*About this exercise*.
The lines to reproduce from the material below are those from the one containing "Task: Maximize the KMPlayer window" through the one containing "491x325 pixels.", both included; write them out exactly and add nothing.

START Data to examine

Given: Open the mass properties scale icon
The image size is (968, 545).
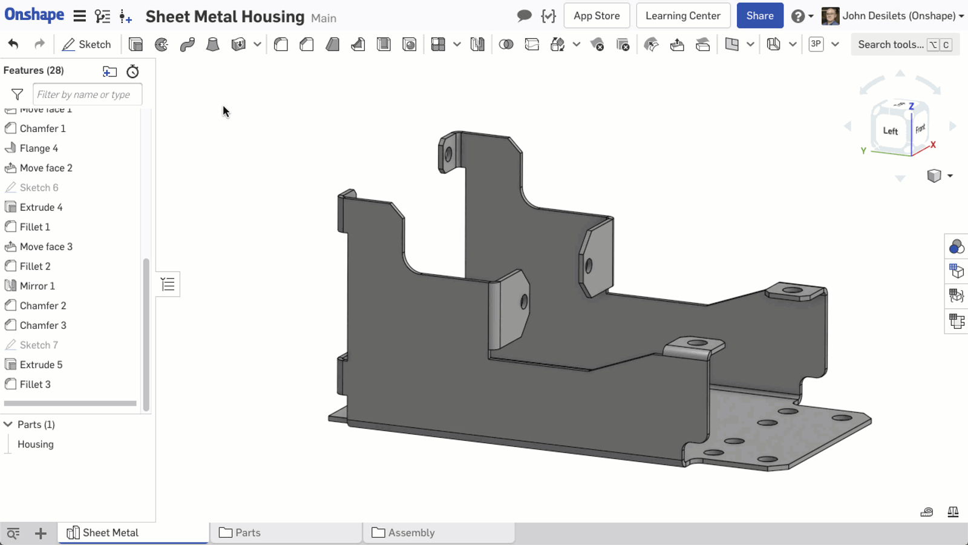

END Data to examine
START Data to examine

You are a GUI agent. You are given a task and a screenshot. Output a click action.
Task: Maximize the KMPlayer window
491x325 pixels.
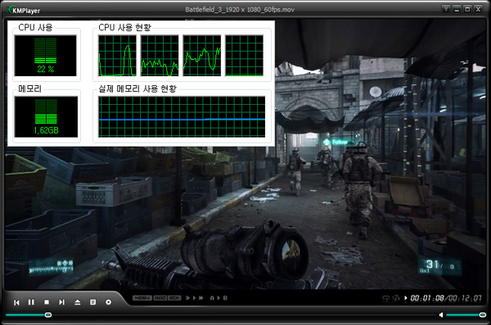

END Data to examine

*Task solution*.
Task: Maximize the KMPlayer window
491x325 pixels.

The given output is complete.